Outre le domaine éducatif, B.F. Skinner développe, dès les années 1960, des applications du conditionnement opérant dans le domaine de la thérapie.


L'intervention du thérapeute

Jusqu'alors, les thérapies comportementales étaient principalement basées sur des procédures de déconditionnement classique, développées à partir des travaux de Pavlov sur le conditionnement répondant.

Skinner, lui, propose de substituer à ces procédures, des techniques thérapeutiques fondées sur le conditionnement opérant. Plus précisément, il s'agit de remplacer un comportement non désiré (c'est à dire inapproprié ou problématique) par un comportement souhaité (mieux adapté). Skinner a développé une thérapie comportementale par renforcement positif ou négatif, afin de modifier des comportements inadaptés pour les rendre plus adaptés.
Pour ce faire, un programme de renforcement est mis en œuvre.

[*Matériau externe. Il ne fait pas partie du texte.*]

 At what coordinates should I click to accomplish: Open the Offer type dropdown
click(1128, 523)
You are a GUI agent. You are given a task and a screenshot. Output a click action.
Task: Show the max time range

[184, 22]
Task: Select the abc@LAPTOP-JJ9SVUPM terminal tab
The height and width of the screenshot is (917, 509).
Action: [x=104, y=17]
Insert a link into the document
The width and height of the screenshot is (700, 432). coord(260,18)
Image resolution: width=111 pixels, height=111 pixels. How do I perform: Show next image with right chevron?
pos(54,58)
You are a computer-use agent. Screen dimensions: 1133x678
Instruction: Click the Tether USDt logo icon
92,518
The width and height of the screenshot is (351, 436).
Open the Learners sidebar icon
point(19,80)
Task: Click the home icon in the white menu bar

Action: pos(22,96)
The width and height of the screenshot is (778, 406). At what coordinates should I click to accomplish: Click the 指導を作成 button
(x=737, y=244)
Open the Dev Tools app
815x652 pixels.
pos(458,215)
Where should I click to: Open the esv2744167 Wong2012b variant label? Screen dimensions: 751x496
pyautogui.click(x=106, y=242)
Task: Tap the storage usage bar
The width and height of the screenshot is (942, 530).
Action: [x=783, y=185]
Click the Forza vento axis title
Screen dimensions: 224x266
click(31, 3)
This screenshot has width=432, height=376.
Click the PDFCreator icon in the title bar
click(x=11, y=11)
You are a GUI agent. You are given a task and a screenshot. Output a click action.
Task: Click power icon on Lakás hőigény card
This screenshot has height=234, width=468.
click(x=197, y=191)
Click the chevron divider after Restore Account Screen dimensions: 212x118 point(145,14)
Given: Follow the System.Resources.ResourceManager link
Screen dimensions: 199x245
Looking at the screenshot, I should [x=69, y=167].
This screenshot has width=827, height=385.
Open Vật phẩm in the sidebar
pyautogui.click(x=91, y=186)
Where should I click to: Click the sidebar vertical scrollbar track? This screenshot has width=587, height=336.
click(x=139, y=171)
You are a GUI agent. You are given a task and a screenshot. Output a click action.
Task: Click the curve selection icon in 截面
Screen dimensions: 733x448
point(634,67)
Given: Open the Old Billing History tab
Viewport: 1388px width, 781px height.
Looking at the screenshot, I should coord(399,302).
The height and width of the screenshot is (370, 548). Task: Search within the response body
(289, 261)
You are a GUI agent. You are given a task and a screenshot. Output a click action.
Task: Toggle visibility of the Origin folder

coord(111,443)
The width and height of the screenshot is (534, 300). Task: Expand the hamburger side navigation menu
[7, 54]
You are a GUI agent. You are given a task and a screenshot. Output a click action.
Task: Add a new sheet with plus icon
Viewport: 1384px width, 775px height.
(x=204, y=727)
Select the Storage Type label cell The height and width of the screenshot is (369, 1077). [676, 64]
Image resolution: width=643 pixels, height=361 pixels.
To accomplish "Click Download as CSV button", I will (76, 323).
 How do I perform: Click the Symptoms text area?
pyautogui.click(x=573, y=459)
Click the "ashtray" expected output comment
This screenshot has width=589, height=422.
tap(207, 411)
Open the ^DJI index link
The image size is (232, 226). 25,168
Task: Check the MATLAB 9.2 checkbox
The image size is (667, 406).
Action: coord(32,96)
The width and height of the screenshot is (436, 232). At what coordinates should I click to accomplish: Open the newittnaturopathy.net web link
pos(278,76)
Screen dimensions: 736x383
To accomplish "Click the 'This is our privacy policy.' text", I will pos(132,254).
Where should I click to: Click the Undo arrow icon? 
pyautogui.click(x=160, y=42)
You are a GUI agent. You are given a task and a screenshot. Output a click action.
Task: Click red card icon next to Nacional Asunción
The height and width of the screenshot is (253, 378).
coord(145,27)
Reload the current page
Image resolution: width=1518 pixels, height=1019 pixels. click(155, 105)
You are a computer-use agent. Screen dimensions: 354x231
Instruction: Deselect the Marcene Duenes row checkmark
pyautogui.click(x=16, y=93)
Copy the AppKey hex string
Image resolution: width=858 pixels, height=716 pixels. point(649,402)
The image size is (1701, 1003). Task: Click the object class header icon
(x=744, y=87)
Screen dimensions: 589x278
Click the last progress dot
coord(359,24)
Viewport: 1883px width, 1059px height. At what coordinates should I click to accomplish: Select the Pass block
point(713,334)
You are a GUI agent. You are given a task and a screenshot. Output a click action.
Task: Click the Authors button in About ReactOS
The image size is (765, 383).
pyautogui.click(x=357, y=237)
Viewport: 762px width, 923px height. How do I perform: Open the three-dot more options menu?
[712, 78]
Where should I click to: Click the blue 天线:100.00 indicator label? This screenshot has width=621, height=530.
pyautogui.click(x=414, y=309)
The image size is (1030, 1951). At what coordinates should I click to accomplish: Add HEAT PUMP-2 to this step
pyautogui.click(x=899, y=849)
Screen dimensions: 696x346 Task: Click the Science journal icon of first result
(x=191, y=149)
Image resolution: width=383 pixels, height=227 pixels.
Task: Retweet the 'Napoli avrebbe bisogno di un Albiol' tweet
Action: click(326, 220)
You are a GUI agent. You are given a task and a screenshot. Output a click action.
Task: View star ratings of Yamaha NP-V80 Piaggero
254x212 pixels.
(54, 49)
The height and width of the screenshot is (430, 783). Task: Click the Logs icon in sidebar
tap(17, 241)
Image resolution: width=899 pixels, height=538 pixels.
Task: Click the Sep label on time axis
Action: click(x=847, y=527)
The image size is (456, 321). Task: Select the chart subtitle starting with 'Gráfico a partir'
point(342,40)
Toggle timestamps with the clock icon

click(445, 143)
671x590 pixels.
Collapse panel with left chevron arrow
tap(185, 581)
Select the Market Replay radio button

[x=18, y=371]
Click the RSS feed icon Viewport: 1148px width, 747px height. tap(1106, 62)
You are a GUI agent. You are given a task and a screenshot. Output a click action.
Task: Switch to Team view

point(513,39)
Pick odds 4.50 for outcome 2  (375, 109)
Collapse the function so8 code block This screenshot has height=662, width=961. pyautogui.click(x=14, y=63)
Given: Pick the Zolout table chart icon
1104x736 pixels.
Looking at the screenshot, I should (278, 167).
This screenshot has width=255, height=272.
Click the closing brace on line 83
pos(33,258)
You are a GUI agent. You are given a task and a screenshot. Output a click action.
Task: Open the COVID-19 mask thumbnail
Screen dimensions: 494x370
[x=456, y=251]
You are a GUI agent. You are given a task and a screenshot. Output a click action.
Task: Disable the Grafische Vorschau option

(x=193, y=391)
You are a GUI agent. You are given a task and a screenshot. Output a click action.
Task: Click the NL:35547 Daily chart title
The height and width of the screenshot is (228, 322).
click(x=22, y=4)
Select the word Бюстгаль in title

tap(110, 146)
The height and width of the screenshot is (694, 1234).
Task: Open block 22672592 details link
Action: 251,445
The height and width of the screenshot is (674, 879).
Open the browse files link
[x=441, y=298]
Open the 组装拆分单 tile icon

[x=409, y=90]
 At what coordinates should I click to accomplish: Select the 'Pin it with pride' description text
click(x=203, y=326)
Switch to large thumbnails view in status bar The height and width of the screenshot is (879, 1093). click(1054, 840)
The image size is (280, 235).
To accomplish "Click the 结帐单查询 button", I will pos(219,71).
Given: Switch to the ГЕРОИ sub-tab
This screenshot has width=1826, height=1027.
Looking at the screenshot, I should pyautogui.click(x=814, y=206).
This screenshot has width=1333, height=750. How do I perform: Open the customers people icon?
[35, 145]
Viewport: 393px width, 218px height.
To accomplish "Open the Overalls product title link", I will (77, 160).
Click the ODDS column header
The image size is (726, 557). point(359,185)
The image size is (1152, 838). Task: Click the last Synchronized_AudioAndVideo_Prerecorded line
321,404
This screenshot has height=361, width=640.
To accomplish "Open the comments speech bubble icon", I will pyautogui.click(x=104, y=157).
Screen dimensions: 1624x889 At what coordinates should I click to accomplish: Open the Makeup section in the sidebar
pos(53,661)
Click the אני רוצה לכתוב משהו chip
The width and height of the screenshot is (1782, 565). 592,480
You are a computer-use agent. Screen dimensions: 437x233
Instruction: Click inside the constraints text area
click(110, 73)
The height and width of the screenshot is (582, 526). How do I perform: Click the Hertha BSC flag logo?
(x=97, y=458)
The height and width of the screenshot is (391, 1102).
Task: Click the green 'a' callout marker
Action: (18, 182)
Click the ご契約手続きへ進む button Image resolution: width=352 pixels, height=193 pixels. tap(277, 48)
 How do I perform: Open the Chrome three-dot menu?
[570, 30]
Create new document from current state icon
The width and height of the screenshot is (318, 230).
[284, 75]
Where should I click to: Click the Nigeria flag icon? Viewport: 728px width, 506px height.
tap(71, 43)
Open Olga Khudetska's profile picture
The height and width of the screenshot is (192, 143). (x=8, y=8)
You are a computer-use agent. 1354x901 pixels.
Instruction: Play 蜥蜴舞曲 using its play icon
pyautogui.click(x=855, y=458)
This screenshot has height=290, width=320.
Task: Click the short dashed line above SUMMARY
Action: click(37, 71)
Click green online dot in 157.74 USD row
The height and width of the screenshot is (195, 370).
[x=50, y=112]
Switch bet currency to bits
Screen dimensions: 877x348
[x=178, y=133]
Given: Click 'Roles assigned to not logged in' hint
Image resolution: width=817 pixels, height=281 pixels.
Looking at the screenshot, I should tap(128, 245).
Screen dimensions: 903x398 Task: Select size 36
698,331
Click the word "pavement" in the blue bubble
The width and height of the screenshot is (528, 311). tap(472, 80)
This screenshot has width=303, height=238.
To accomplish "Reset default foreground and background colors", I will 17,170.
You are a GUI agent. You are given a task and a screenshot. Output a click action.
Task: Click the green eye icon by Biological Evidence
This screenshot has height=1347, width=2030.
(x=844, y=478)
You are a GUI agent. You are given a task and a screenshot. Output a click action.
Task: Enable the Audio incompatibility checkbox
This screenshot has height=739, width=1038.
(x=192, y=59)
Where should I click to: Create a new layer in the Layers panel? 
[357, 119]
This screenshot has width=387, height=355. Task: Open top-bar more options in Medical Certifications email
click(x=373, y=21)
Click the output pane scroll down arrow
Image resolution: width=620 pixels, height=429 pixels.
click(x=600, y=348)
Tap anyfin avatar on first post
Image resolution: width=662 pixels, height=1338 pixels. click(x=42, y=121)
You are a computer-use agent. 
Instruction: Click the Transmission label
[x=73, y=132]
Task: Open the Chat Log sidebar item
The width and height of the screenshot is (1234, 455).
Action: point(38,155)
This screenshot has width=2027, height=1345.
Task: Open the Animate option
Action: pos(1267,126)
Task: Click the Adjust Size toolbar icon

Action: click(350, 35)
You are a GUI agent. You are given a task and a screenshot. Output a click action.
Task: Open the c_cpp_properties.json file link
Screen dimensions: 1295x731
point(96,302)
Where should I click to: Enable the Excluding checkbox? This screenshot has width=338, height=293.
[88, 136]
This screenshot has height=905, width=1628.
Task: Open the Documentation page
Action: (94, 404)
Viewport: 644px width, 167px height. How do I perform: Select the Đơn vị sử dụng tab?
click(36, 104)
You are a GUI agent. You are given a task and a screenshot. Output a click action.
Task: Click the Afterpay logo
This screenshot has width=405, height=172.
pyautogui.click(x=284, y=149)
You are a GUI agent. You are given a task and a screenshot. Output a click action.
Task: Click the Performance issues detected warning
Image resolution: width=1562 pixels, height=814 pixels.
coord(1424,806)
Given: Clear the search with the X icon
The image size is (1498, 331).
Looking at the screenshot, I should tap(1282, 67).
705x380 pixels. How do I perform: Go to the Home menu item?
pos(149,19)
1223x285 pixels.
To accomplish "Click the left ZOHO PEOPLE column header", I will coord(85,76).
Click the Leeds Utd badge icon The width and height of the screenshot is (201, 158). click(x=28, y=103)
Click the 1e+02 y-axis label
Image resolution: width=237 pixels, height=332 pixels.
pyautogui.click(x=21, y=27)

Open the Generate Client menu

Par exemple, dans le cas d'une patiente anorexique, le programme de renforcement peut consister à utiliser des renforcements positifs lorsque cette patiente s'alimente correctement et à les supprimer dans le cas contraire.


L'intervention du patient

La modification des comportements non désirés peut également être réalisée par le patient lui-même. Ce type de thérapie comportementale nécessite l'apprentissage de comportements d'auto-contrôle.
Plus précisément, il s'agit d'apprendre au patient à contrôler les stimuli associés à des comportements problématiques. Par exemple, dans le cas d'une sur-consommation alimentaire, le patient va apprendre à éviter les tentations gourmandes, à cuisiner de façon plus équilibrée, etc...

Aussi, cette thérapie comportementale par auto-contrôle s'inscrit de façon plus générale dans l'étude des comportements spontanés d'auto-contrôle, mis en œuvre par toute personne.